Le Temps des Cerises, Paris, 2012, 12 euros ; voir aussi www.linsurrection.fr
Ce roman d’un fin connaisseur des rouages internationaux et européens de la mondialisation néolibérale appartient à ces oeuvres trop rares qui nous font voir les possibles demains en s’appuyant sur les traits dominants de la réalité d’aujourd’hui.
Avec une maîtrise rare du vocabulaire du prêt à penser médiatico-politique, l’auteur nous montre où peuvent mener les certitudes qu’on nous assène à longueur de journée.

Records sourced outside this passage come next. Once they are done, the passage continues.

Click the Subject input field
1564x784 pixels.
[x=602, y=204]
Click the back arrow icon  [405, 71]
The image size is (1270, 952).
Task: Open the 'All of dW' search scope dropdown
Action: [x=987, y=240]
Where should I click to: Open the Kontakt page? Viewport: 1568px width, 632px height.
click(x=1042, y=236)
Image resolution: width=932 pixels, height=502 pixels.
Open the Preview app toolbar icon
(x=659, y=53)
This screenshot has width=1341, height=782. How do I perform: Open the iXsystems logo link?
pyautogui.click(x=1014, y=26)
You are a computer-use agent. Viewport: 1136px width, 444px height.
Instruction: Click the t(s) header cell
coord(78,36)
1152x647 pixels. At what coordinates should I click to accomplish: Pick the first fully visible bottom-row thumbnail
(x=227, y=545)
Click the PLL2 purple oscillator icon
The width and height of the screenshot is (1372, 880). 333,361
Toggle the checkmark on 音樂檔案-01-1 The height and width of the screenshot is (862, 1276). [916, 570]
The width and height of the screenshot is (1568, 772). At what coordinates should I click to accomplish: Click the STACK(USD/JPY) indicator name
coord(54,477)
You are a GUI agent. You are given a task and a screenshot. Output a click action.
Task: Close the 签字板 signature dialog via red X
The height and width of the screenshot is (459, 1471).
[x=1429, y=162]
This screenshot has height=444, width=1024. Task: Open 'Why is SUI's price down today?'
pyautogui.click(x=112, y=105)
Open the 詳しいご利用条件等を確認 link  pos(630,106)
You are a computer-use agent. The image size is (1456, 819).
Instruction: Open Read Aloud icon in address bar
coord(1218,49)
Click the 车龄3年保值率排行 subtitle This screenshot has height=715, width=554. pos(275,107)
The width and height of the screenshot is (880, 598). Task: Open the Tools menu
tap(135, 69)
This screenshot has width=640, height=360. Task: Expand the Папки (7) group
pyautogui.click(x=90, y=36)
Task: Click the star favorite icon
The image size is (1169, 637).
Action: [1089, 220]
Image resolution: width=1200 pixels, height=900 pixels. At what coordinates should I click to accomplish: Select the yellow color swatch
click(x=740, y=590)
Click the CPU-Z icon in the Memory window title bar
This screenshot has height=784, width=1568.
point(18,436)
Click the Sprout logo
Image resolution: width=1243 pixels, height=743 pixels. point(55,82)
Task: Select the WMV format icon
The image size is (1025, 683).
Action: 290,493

Car c’est bien du fait des « incontournables contraintes de la mondialisation auxquelles nul ne peut échapper » et de la nécessité de « garder la confiance des marchés », pour que « l’Europe tienne sa place dans le monde » qu’une toute puissante autorité européenne s’emploie à « mettre fin aux rigidités issues du XXe siècle ».
Cette fiction, totalement ancrée dans l’argumentaire qu’on nous inflige aujourd’hui, nous donne à voir ce que cela donne : une Europe où les peuples sont muselés, où les sondages remplacent les élections, où les firmes privées possèdent les écoles, les hôpitaux, les tribunaux, où les employeurs disposent en toute liberté des salariés. Une Europe où toute contestation est qualifiée de « populiste, d’archaïque ou d’intégriste» et réprimée.
Voici une dystopie cynique dans la veine d’un Huxley (Le meilleur des mondes) ou d’un Orwell (1984). En guise d’avertissement.